Let us be clear about the consequences of this approach. Investments that have been held for many years in a safe and sound manner, without any suggestion of risk supporting additional capitalization, would now be subject to a significant capital hit. This hit applies even though there has been no change in the actual risk profile of the investment. For example, let us assume that a bank holding company holds the very same investments today as it held prior to the GLB Act. The bank holding company has no intention of engaging in any merchant banking activities under the GLB Act or electing FHC status for that matter. As a result of the merchant banking rules, this same bank holding company will have to retain extra capital to support its pre-existing investments. This result makes no sense.

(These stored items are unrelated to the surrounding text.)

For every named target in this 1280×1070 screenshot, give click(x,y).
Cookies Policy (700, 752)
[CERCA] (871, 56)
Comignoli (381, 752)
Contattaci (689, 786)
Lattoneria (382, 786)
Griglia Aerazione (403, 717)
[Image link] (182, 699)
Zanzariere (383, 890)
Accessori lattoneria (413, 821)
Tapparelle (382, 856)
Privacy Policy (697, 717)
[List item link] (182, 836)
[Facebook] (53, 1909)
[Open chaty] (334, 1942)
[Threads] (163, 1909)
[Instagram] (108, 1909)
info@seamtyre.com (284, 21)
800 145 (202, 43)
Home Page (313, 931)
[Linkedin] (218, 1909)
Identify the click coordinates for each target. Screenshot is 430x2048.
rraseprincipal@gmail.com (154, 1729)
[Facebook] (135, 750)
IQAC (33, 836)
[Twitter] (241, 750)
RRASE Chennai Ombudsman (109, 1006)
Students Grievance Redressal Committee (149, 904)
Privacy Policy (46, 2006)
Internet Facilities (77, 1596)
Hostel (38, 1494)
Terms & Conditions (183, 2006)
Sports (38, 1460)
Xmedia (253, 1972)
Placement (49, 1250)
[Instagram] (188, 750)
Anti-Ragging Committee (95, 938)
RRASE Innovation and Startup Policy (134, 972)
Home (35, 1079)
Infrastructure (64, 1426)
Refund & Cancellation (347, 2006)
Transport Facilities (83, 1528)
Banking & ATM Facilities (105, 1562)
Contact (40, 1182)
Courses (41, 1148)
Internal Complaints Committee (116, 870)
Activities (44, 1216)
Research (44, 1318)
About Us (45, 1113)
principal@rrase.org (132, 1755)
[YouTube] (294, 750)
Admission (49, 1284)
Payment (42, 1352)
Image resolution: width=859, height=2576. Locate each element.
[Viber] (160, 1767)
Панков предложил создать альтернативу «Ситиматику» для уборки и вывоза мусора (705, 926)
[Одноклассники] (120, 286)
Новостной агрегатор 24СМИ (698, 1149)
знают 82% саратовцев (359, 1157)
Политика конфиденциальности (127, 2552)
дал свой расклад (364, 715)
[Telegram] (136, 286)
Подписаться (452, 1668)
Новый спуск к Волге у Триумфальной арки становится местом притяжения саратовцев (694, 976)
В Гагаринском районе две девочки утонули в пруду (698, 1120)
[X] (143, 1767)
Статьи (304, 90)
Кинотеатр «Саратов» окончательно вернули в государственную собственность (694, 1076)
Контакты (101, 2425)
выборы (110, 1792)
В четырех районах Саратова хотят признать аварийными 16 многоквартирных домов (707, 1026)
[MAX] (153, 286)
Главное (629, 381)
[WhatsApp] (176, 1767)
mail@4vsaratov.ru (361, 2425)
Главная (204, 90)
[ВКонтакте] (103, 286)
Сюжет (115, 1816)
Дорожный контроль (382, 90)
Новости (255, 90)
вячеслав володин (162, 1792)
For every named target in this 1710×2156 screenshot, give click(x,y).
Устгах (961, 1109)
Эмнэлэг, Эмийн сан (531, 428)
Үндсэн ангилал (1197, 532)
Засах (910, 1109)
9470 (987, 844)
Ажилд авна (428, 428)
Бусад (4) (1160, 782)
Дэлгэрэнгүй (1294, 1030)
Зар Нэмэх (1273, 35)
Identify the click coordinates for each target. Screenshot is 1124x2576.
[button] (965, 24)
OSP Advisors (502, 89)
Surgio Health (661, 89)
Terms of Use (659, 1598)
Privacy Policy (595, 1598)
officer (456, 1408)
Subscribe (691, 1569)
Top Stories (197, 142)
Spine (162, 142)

In practice, the retroactive imposition of a capital charge on pre-existing investments will alter the economics of existing investments of bank holding companies. Investments that at one time were cost-effective and sound would suddenly become unprofitable. This result could cause a fire sale of investments that have become too costly to retain. All of this will occur merely because the Board has changed the rules of the game. The nature of and risk posed by these investments, however, has not changed.

Other Provisions

The merchant banking rules contain several other provisions of concern to the Roundtable. To summarize a few, the merchant banking rules also impose (1) a maximum holding period on FHC investments, which is inconsistent with the plain meaning of the GLB Act; (2) limitations on managing a portfolio company, which are unduly restrictive in light of the language of the GLB Act; (3) recordkeeping and reporting requirements, which impose substantial and unnecessary burdens on FHCs and may require a FHC to disclose prematurely future divestiture plans; and (4) cross-marketing restrictions and restrictions on private equity funds, which are too broad. The Roundtable has addressed these and other troubling provisions in great detail in its comment letter.

Chairman Grams and Chairman Bennett, in conclusion, the Roundtable appreciates the opportunity to provide our comments on this important topic of concern to banking organizations and securities firms, alike. Thank you again for this opportunity. I would be pleased to answer any questions that the Committee might have on this issue.